Aosta Factor S.p.A. ha approvato il bilancio 2025, che si chiude con un utile netto di 1,009 milioni di euro e un turnover di 1,67 miliardi di euro, in crescita del 7,8 per cento rispetto all’anno precedente. Il dato di turnover costituisce il massimo storico per la società, sostenuto in particolare dalla dinamica del secondo semestre dell’anno.
Aosta Factor è un soggetto importante e riconosciuto sia per le imprese della Valle d’Aosta sia per quelle esterne che intendono installarsi, come strumento di garanzia finanziaria degli investimenti.
Cos’è Aosta Factor
Costituita nel gennaio 1991, Aosta Factor è una società finanziaria iscritta all’albo degli intermediari finanziari ai sensi dell’art. 106 del Testo Unico Bancario. È partecipata per il 79,31 per cento da Finaosta S.p.A., la società finanziaria della Regione Autonoma Valle d’Aosta, e per il restante 20,69 per cento da Banco BPM S.p.A, o più comunemente Gruppo Banca Popolare di Milano.

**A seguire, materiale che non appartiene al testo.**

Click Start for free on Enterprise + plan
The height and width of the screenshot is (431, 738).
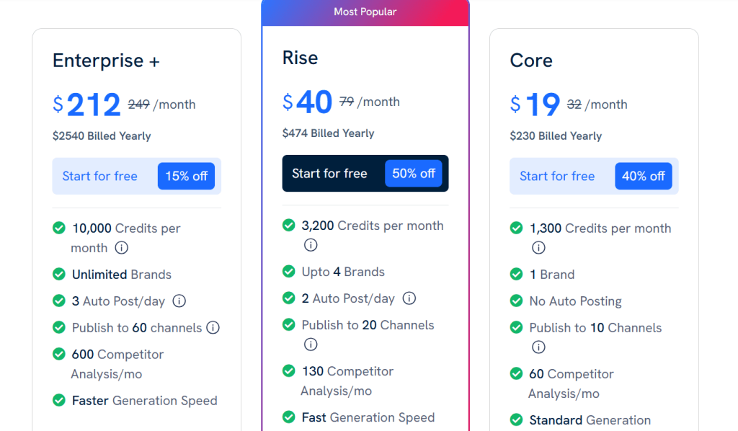pos(100,177)
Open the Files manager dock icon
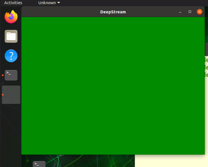 (x=11, y=36)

Opera nel settore del factoring — contratto con cui un’impresa cede i propri crediti commerciali a una società specializzata ricevendo in cambio liquidità immediata, servizi di gestione contabile e, opzionalmente, una garanzia contro il rischio di insolvenza — con un focus sulle piccole e medie imprese sia valdostane sia esterne alla Valle.
I dati principali
Il totale attivo ha raggiunto 395 milioni di euro, in aumento del 31,4 per cento, mentre i crediti verso clientela e intermediari si attestano a circa 390 milioni di euro, con una crescita del 31,8 per cento. Il patrimonio netto è pari a 45,9 milioni di euro. Il margine di intermediazione si attesta a 8,6 milioni di euro.
Il risultato netto registra una contrazione rispetto all’esercizio precedente, riconducibile all’andamento dei tassi di interesse, alle rettifiche su posizioni creditizie deteriorate relative a esercizi precedenti e agli investimenti sostenuti per il rafforzamento organizzativo, tecnologico e di compliance. Sul fronte della qualità del credito, il rapporto tra esposizioni deteriorate e totale degli impieghi — il cosiddetto NPL ratio — si attesta al 2,73 per cento, in ulteriore miglioramento rispetto agli anni precedenti.
Il contributo al territorio regionale si conferma rilevante: oltre 140 milioni di euro di turnover sono riconducibili a operatori con sede in Valle d’Aosta.
Investimenti e prospettive
Nel corso del 2025 la società ha realizzato interventi in ambito organizzativo e tecnologico, tra cui il potenziamento delle infrastrutture digitali, l’adeguamento ai requisiti normativi e il rafforzamento dei presidi di controllo. L’anno ha visto anche l’insediamento del nuovo direttore generale Alessandro Gabriele e il rinnovo della composizione del consiglio di amministrazione, con tre rappresentanti di Finaosta e uno del socio Gruppo Banca Popolare di Milano.